━━━━━ DATA PROVIDED ━━━━━

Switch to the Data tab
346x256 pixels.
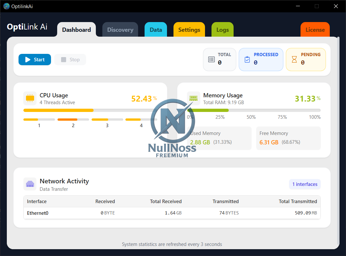coord(156,30)

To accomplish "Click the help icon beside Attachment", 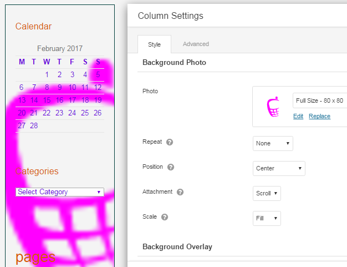I will (180, 192).
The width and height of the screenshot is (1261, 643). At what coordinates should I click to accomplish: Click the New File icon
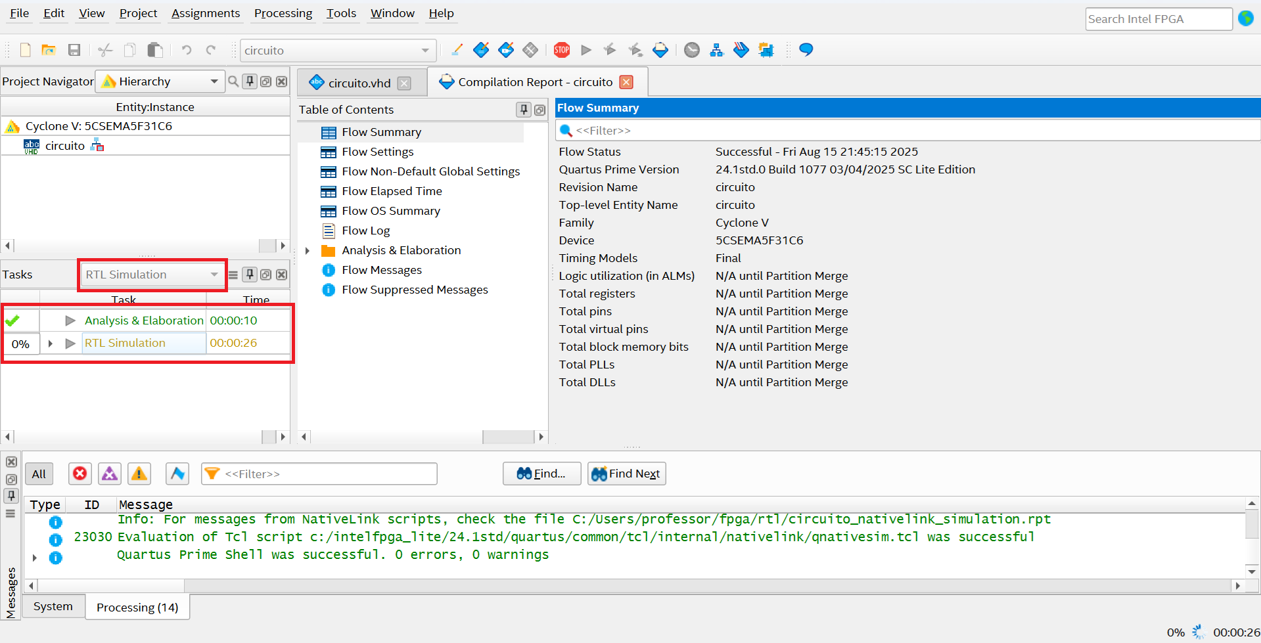point(26,50)
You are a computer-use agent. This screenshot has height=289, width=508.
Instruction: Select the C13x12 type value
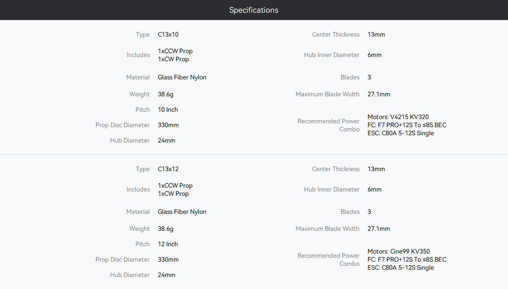point(168,169)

━━━━━

Without any pictures, write out the lines running from the one containing "You are a computer-use" through the end of the listing above, both included, exactly as given.

> [EXPECTED OUTPUT]
You are a computer-use agent. This screenshot has height=289, width=508.
Instruction: Select the C13x12 type value
point(168,169)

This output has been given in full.